Why Does It Seem Like Everyone Is Dying?

Monday, January 27, 2020

Last night as we stood in the kitchen, Emma turned to me and asked, "Why is everyone dying?". I wasn't expecting that question, and I fumbled for the right words to answer it. I find that death comes in waves. It's like the "bad things happen in threes" thing. You experience a series of deaths over a certain period of time, and then none at all for a while.

Last week a kindergarten teacher from the girls' former elementary school lost her long and courageous battle with cancer.
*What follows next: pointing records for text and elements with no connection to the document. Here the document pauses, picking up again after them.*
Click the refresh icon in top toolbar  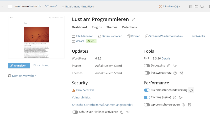[202, 6]
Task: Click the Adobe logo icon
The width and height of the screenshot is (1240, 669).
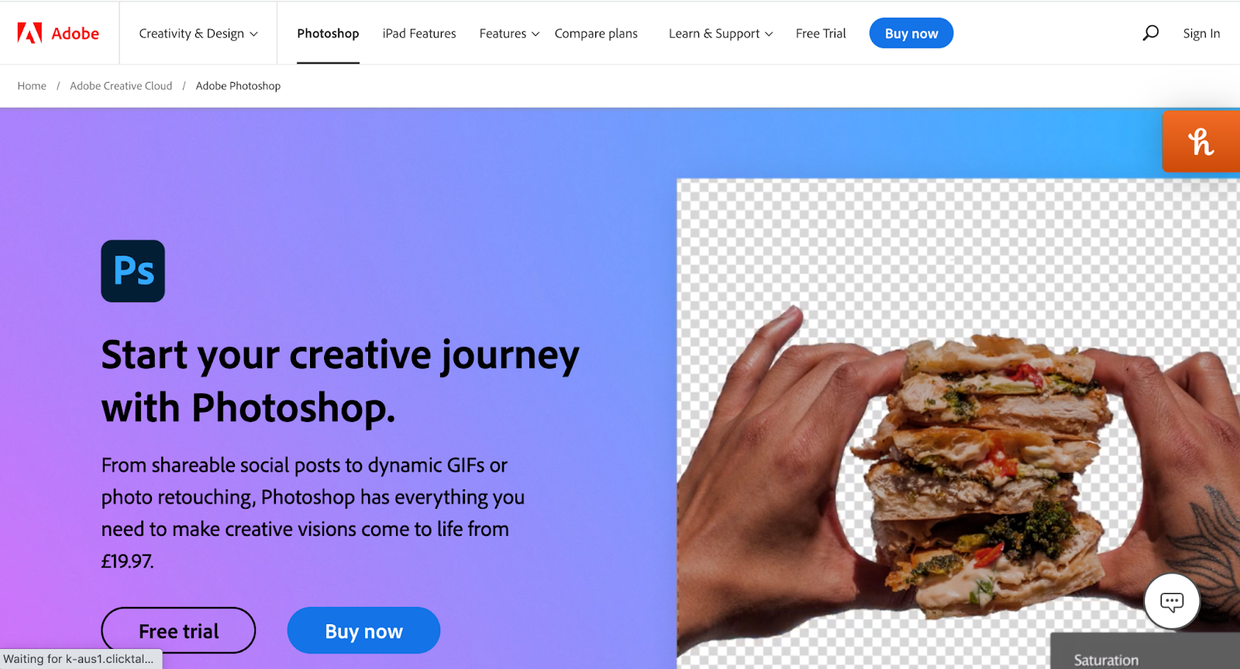Action: 30,33
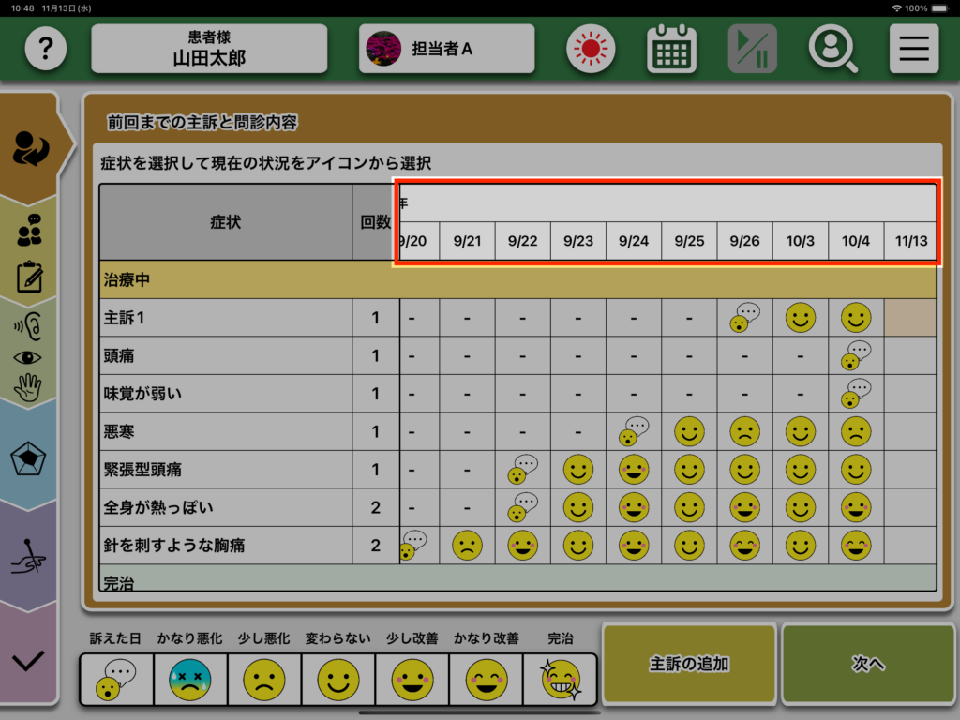Choose the 完治 sparkling face icon
This screenshot has height=720, width=960.
560,679
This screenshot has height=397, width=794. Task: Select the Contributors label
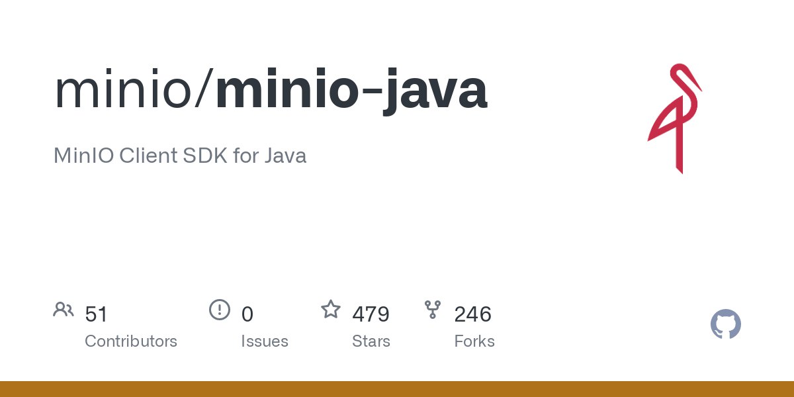pos(131,341)

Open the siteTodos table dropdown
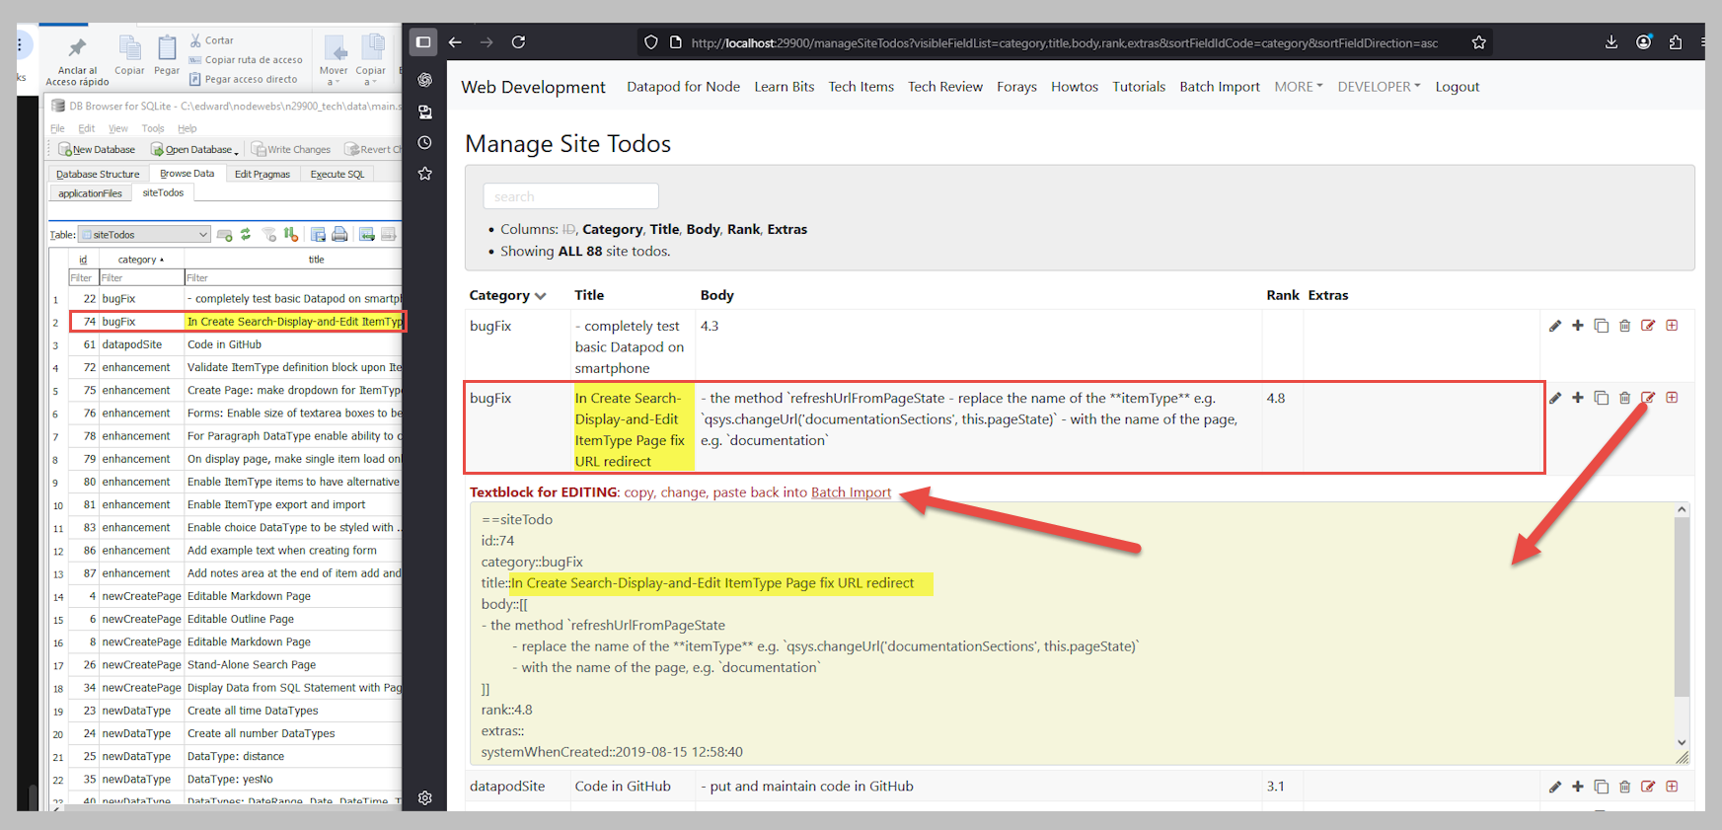coord(144,235)
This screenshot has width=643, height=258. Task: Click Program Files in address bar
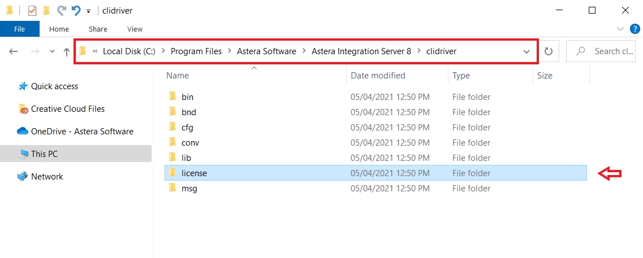196,51
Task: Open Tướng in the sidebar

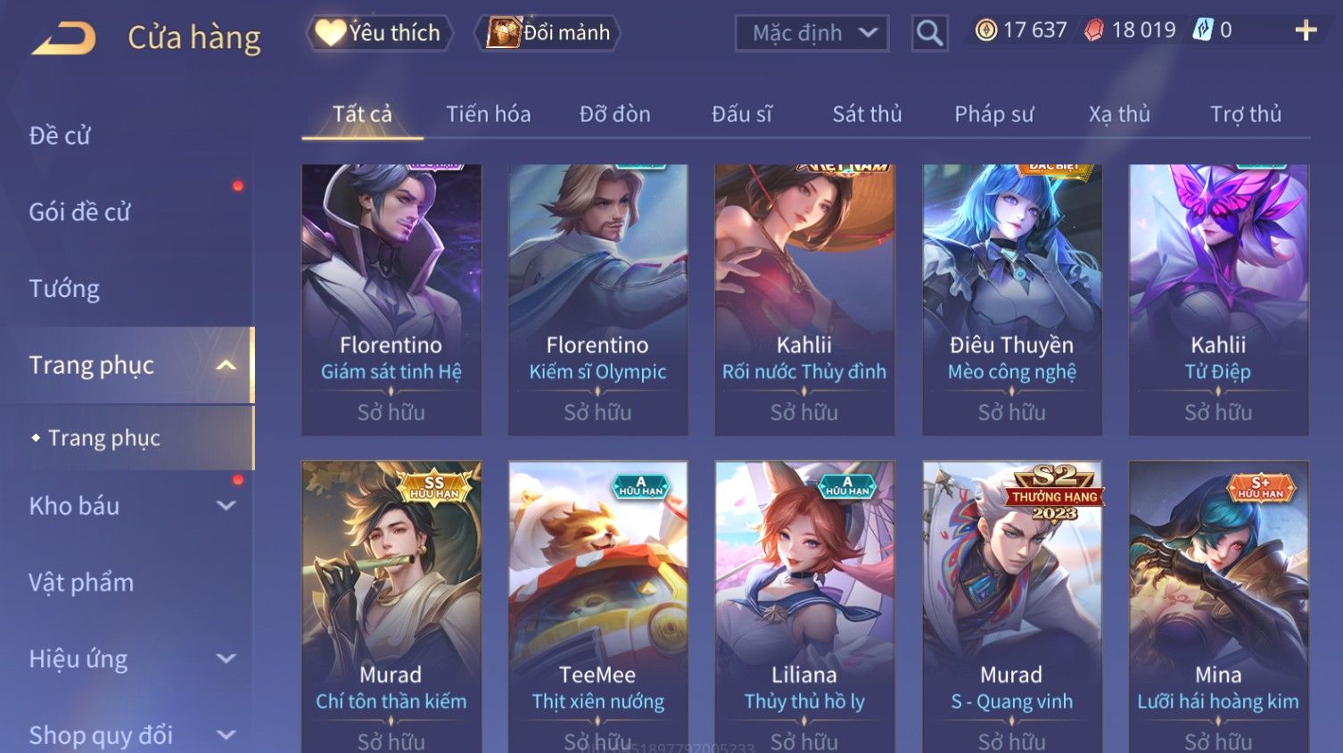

Later that same day, a friend of theirs father passed away. And then, of course, on Sunday Kobe Bryant and his daughter along with 7 friends perished in a tragic helicopter accident. Because of Bryant's notoriety, his death is at the forefront of the media, and no matter what you do, it's difficult to escape it. It's a constant reminder of how short life is.

These deaths have forced me to examine my own mortality and to realize that life is so very fragile. The older I become, the more that realization starts hitting closer and closer to home. On the flip side, youth is not a guarantee. All of the deaths I mentioned above happened to those who were under the age of 55. That's young.

I am surprised by how reflective Kobe Bryant's death has made me. It has made me think about the legacy I leave behind. What will people say about me after I have left this world? What kind of impact will I leave on my children and the people who love me? What can I do better in this life and most importantly, what do I want to do before my time is ultimately up?

It brings to mind the quote from the movie The Shawshank Redemption? "Get busy living, or get busy dying."